- **Pixel coordinate grounding data**
:::

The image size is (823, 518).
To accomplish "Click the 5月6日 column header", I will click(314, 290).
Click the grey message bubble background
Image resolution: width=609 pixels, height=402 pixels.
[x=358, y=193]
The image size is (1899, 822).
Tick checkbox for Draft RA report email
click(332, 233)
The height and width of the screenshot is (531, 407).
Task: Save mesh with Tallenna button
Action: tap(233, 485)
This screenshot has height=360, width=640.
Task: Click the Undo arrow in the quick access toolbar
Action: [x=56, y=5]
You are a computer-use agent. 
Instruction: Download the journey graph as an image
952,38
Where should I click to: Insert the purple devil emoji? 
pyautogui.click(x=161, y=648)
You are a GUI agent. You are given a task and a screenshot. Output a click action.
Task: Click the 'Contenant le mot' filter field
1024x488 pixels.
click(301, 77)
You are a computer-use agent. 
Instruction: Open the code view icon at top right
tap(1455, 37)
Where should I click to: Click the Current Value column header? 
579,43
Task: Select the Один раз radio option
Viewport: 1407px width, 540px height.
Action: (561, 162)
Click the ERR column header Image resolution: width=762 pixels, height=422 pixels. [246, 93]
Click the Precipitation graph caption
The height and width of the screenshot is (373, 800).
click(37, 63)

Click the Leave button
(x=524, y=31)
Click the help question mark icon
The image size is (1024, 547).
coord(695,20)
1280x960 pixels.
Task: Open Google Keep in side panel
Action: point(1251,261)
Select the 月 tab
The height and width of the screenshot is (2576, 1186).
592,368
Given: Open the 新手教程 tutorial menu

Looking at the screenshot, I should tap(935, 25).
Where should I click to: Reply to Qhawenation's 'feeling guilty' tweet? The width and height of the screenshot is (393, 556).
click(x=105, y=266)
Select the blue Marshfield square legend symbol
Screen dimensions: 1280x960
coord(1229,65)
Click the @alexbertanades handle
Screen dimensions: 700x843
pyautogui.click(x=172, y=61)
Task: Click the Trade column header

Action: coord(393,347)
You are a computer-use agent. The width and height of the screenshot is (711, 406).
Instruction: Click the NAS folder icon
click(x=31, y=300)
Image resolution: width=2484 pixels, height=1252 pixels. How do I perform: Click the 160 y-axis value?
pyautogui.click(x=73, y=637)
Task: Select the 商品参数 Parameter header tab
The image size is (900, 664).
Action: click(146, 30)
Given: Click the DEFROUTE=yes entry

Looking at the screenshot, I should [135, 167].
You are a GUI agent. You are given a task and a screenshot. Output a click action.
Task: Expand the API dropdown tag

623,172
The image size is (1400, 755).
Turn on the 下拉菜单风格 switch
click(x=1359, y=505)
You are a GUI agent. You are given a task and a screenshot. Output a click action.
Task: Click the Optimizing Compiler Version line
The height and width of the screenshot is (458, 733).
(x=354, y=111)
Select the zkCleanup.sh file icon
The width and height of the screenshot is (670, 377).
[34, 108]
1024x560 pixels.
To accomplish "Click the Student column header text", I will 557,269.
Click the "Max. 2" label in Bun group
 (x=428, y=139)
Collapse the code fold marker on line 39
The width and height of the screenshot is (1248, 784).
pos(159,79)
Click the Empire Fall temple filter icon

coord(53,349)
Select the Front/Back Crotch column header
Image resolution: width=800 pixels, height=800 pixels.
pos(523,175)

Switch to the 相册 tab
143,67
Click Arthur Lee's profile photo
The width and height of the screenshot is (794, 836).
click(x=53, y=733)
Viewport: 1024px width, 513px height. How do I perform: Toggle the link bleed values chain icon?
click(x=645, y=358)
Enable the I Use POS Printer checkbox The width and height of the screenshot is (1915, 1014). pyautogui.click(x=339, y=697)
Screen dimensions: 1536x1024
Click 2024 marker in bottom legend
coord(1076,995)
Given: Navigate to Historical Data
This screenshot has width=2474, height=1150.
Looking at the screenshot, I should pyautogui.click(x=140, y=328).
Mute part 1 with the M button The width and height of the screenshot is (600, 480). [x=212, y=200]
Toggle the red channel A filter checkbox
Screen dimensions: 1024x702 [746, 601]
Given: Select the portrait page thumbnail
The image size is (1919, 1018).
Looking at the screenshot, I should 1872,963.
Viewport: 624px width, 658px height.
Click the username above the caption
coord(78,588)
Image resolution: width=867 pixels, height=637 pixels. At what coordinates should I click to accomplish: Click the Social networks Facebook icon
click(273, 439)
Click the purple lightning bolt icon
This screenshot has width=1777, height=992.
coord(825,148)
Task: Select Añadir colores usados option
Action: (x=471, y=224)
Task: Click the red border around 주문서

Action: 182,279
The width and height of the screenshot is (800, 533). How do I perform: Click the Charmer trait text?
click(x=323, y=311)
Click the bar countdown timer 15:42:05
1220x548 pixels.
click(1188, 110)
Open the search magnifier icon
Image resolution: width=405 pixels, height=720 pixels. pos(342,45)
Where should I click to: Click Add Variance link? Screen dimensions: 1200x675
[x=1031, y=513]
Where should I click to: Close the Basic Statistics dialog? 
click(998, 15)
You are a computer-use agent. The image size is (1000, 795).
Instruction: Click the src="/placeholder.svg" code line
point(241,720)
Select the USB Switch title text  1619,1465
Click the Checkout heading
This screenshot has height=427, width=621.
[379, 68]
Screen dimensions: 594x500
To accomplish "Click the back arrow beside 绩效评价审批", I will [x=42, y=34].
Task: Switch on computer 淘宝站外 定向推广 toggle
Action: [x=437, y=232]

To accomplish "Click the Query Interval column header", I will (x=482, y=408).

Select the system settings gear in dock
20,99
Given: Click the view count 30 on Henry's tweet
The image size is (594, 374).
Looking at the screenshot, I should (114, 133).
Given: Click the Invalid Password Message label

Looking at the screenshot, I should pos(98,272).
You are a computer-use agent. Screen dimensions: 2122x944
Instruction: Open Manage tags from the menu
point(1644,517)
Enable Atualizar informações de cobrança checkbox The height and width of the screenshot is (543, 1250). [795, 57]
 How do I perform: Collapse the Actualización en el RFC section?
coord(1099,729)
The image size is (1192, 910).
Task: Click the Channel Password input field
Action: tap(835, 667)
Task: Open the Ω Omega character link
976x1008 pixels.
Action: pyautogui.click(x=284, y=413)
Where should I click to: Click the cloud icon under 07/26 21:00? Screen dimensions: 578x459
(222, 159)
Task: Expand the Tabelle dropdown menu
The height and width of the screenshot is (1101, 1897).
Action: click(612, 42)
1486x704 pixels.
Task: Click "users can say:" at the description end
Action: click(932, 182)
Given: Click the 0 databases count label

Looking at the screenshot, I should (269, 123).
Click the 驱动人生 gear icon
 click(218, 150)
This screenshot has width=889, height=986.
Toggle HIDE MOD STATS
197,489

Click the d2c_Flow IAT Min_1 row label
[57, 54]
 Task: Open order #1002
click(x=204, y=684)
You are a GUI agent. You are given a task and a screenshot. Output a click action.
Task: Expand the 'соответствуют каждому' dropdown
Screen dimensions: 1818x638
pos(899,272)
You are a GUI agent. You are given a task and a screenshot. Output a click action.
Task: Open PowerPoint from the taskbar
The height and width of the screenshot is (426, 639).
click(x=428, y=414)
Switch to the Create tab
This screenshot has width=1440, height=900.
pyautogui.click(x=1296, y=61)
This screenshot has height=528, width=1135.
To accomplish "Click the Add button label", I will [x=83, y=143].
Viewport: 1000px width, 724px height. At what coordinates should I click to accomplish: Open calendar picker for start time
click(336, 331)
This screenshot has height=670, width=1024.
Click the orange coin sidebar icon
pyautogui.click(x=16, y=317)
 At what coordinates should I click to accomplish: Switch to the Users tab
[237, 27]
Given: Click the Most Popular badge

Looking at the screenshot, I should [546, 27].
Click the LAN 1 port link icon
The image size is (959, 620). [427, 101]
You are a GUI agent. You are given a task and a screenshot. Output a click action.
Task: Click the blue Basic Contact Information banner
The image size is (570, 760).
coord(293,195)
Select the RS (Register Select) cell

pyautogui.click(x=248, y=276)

:::

- **WORK ITEM**
Beginning of the records through the line with "The image size is (1899, 822).": return that span exactly and stop there.

- **SOLVED PROBLEM**
The image size is (823, 518).
To accomplish "Click the 5月6日 column header", I will click(314, 290).
Click the grey message bubble background
Image resolution: width=609 pixels, height=402 pixels.
[x=358, y=193]
The image size is (1899, 822).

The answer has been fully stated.